**EXERCISE**
The lines to extract begin at the one containing "Given: Click the browser refresh icon" and run to the end of the listing; set them down exactly and alone.
►
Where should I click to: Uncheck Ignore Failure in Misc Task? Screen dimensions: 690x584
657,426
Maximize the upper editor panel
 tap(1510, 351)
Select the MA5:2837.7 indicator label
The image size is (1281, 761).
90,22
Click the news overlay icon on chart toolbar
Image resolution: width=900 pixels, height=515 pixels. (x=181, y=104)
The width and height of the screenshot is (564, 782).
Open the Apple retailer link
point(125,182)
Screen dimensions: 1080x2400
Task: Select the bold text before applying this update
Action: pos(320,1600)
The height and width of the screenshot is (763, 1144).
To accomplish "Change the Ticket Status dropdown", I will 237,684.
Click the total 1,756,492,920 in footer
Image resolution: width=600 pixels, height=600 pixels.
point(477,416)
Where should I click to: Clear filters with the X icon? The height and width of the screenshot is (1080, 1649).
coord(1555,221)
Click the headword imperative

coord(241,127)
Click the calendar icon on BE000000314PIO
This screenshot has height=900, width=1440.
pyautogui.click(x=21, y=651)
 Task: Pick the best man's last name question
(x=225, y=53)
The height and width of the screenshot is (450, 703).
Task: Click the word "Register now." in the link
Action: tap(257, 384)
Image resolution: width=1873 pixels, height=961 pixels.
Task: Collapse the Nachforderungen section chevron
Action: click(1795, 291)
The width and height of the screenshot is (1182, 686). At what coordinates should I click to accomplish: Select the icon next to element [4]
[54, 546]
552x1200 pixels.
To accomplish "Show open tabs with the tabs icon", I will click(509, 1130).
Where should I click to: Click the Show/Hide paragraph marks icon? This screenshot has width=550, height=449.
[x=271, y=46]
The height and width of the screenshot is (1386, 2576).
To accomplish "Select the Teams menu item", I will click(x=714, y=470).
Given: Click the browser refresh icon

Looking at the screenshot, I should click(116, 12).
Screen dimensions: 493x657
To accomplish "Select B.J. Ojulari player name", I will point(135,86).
◄
**RESPONSE AREA**
Given: Click the browser refresh icon

Looking at the screenshot, I should click(116, 12).
Screen dimensions: 493x657
To accomplish "Select B.J. Ojulari player name", I will point(135,86).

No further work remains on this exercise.